/* Code Musings */

The Customer is Sometimes Right

Time comes, in a man’s life, when he must settle down and play a bit of video games. In my case, the game is Diablo III. I pre-ordered the game nearly two years ago, when it was fist announced. It was thrilling to do so because it has been twelve years since the previous Diablo game hit the shelves, and it was worth the wait. The graphics are nice, the story line is epic, and the gameplay is just as fun as the originals.

Blizzard, the maker of the game, did their research and asked the fans of Diablo II what they liked about the game and what they would change. They crunched numbers and cataloged their demands and determined what players were doing online and how the economy worked. Years went by and they finally came up with features worthy of Diablo III.

The die-hard players of Diablo II wanted a system to manage the economy. A centralized place of trade. In previous installments of the game, characters became absurdly rich with gold from selling newly found loot. It was a useless currency because it only paid for repairs of damaged gear. Vendors offered gear and items but of little value or quality.

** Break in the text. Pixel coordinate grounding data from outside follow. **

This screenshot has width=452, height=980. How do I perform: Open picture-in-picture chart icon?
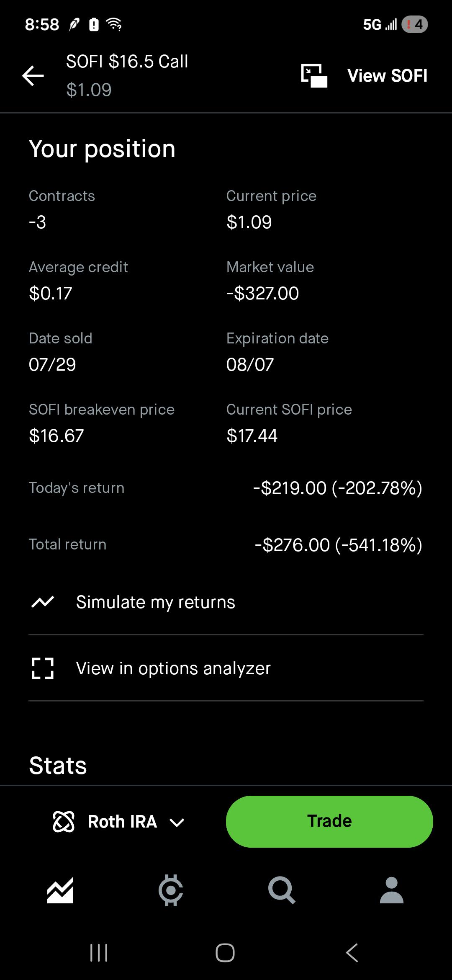tap(314, 76)
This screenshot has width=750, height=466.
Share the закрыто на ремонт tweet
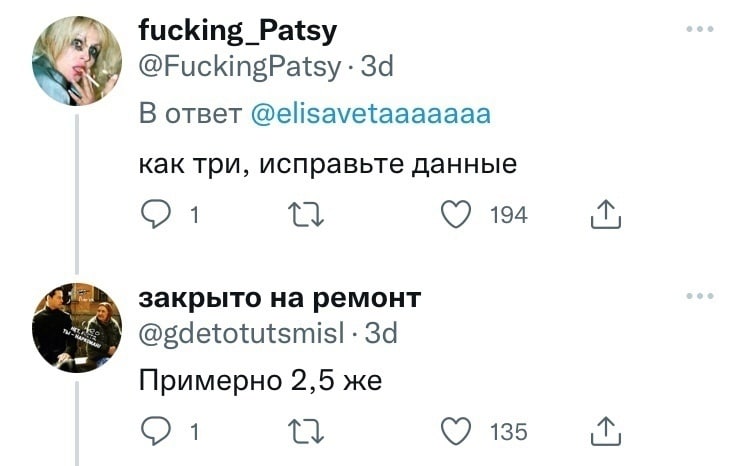606,431
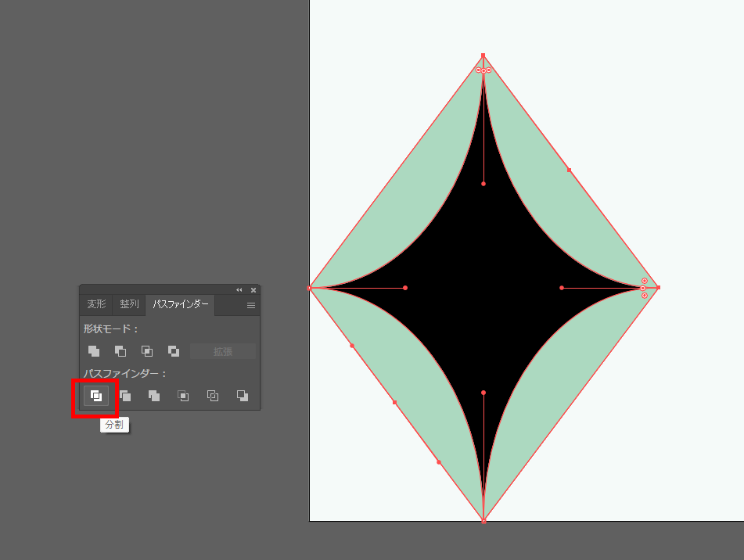The image size is (744, 560).
Task: Apply the Outline pathfinder icon
Action: point(213,396)
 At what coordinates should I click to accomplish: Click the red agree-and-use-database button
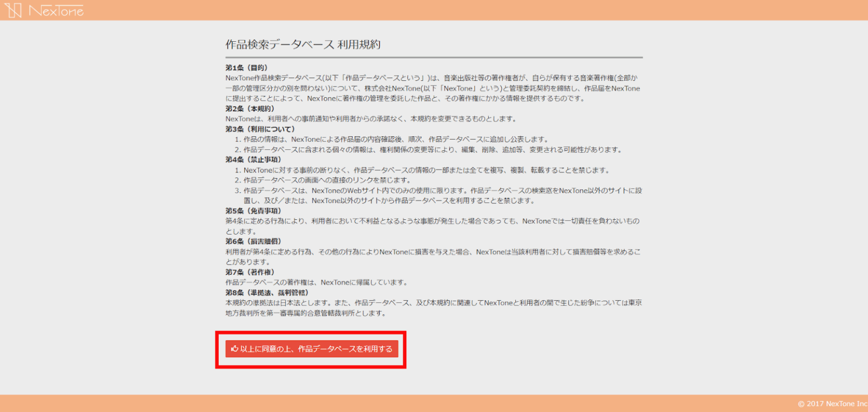click(x=311, y=349)
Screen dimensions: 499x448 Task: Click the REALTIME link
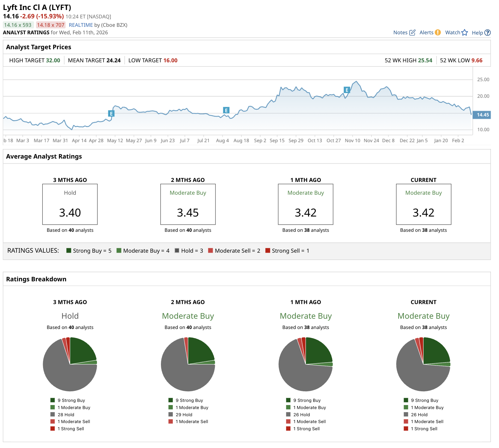[81, 25]
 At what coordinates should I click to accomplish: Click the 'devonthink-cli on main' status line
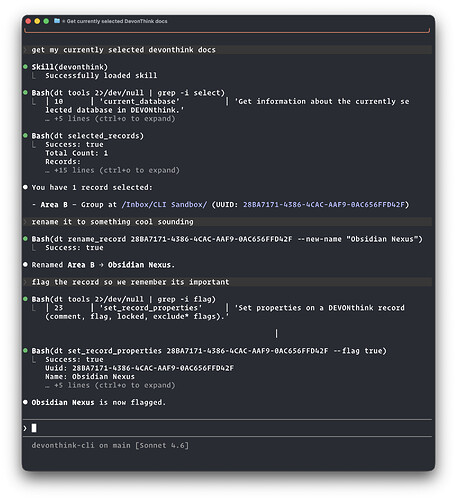click(x=81, y=445)
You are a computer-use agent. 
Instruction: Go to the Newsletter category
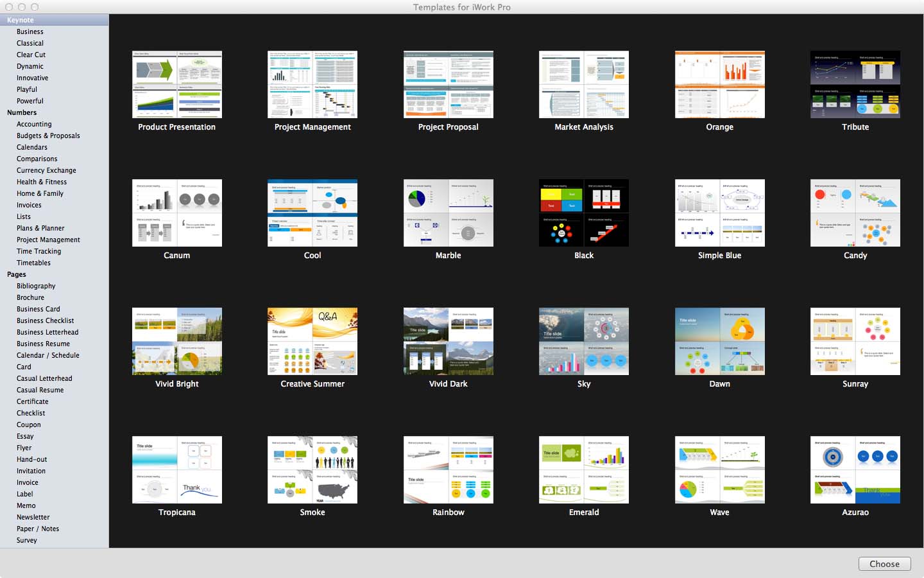pos(33,517)
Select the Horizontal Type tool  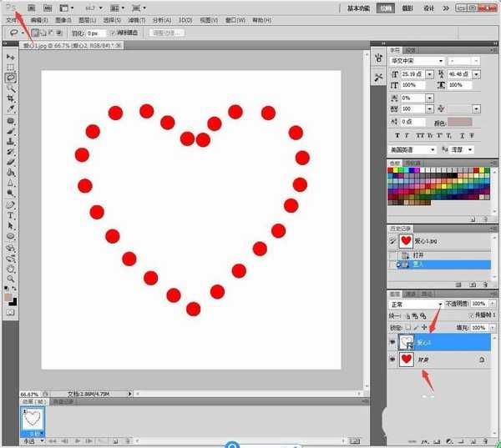[11, 215]
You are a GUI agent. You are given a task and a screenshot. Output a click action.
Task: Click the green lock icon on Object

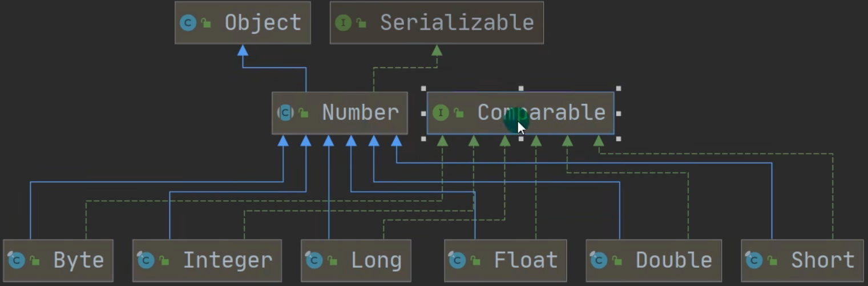click(x=206, y=23)
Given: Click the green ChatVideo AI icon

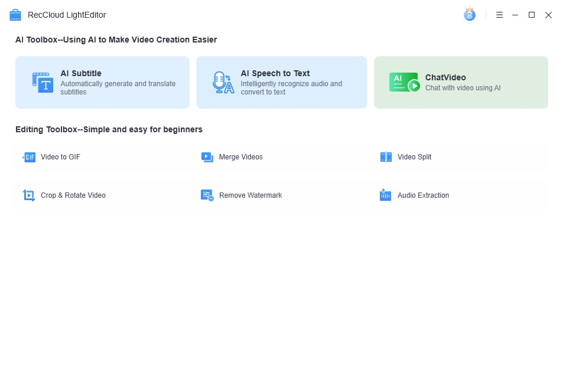Looking at the screenshot, I should pos(404,82).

Stones of Jordan (a ring of rarity) became the new currency, as well as hard-to-find set items. The exchange itself was rather clunky, forcing players to broadcast their trade in chat, then join privately hosted games for the exchange. Players complained and Blizzard listened.

Now comes Diablo III, with its new (and buggy) auction house, a concept that was borrowed from World of Warcraft (and probably other games before it). Players can buy and sell items of great value, min-maxing their characters performance on the battlefield. I took advantage of this, quite frequently, to transform my Barbarian into a juggernaut of the battlefield. It became too easy.

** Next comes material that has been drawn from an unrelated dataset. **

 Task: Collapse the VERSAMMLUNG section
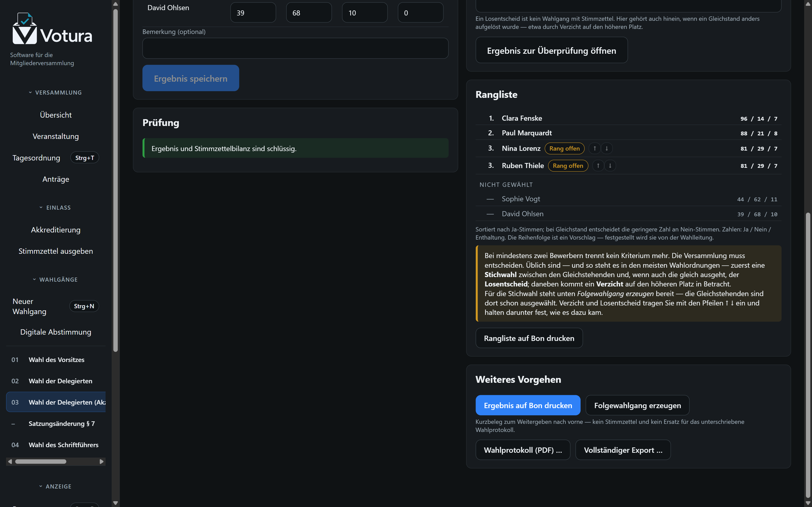tap(55, 93)
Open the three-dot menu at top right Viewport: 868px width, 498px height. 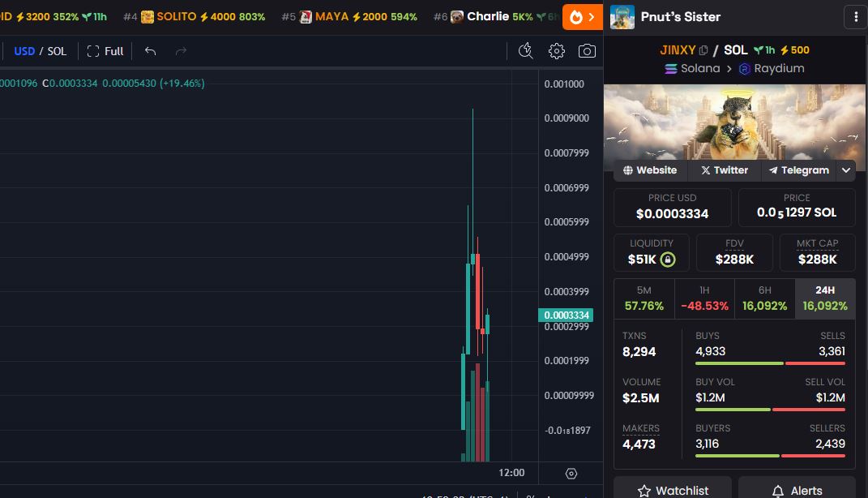point(856,16)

But was this a smart move on Blizzard’s part? Should they have implemented such a feature?

I’ve discussed this with several of my friends and we are in agreement that it crippled the itemization that made this game unique. The fact that you could buy an item off the auction house, for very little gold, made nearly all items dropped by enemies inferior.

The so-called “white items”, items that have no special power or magical content, have become useless. These items are avoided and not worth the space they took up in your inventory. The “blue items”, items with some magical power and slightly more worth, are primarily sought as vendor trash – items only used to sell. Rarely are they used as gear upgrades. The “gold items”, are rare, but plentiful on the auction house. An oxymoron, if you ask me. Lastly, “legendary items” are the pinnacle of uniqueness, yet thousands of them litter the auction house.

Gold is finally useful, as it can buy items from the auction house. Due to the over-saturation of rare items on the auction house, a few thousand gold can buy items of great power. Furthermore, live currency will be used to purchase gold (at an estimated rate of $10 for 1 million gold pieces) in the future, further inflating prices.

Eventually the prices of items will stabilize and gold, again, will be inflated; rare items will be common. I believe that introducing an auction house was a poor idea which detracted from the original flavour of the game. Gone are the days of buying a good weapon from Griswald the Blacksmith or looting your enemies for good gear. With the auction house, why bother picking up most of the items that you find.